Consider a contrived example using a JSON object such as this, where I want to extract the related id, firstname, and lastname fields for each of many array objects into shell variables for further (non-JSON) processing.
{
"customers": [
{
"id": 1234,
"firstname": "John",
"lastname": "Smith",
"other": "fields",
"are": "present",
"here": "etc."
},
{
"id": 2468,
"firstname": "Janet",
"lastname": "Green",
"other": "values",
"are": "probably",
"here": "maybe"
}
]
}
For simple data I can use this,
jq -r '.customers[] | (.id + " " + .firstname + " " + .lastname)' <data.json |
while IFS=' ' read id firstname lastname
do
# More processing, but omitted for the example
printf '%s -- %s -- %s\n' "$id" "$firstname" "$lastname"
done
Output
1234 -- John -- Smith
2468 -- Janet -- Green
but of course this will fail with double-barrelled firstname values such as Anne Marie.
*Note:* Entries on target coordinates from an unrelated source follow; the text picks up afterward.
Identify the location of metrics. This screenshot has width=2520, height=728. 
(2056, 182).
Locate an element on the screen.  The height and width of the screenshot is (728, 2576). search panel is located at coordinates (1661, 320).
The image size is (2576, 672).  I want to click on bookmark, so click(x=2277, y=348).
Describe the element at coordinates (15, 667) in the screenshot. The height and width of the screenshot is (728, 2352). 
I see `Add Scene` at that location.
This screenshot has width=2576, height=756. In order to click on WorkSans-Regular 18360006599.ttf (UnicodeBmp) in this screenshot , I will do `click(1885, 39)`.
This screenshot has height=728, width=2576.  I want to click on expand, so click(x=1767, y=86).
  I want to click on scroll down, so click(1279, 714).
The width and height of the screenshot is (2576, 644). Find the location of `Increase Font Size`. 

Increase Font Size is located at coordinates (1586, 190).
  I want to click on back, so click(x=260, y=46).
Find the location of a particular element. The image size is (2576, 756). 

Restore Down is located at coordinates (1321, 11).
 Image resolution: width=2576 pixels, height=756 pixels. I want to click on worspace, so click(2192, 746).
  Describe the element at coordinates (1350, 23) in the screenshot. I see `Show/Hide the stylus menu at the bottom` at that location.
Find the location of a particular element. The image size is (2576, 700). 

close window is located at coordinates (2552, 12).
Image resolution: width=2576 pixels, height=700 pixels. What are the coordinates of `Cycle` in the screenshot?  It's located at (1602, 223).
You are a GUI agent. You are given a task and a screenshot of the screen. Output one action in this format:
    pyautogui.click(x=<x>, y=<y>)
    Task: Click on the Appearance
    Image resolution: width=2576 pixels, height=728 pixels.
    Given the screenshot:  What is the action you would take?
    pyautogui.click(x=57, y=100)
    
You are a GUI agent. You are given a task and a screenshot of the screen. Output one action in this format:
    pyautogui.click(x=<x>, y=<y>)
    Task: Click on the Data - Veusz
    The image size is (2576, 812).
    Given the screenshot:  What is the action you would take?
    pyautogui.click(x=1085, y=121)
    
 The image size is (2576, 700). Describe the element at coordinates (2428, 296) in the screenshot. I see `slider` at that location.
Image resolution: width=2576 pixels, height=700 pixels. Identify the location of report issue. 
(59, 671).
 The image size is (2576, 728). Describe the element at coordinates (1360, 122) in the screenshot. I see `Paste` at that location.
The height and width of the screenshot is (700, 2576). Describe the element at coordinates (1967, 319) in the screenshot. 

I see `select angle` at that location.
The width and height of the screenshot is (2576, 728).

Changing the separator to another character such as # feels more like a fudge than a solution but could be acceptable.
For more complex situations I might pick out the list of id values and then trade speed for accuracy by going back to extract the corresponding firstname and lastname elements. Something like this:
jq -r '.customers[].id' <data.json |
while IFS= read id
do
block=$(jq -r --arg id "$id" '.customers[] | select(.id == $id)' <data.json);
firstname=$(jq -r '.firstname' <<<"$block")
lastname=$(jq -r '.lastname' <<<"$block")
# More processing, but omitted for the example
printf '%s -- %s -- %s\n' "$id" "$firstname" "$lastname"
done
Output
1234 -- John -- Smith
2468 -- Janet -- Green
However, neither of these is both correct and efficient. While I'm not going to be running the real code at a high frequency, I'd like to understand if there is a more appropriate way of getting multiple data elements safely and efficiently out of a JSON object structure and into shell variables?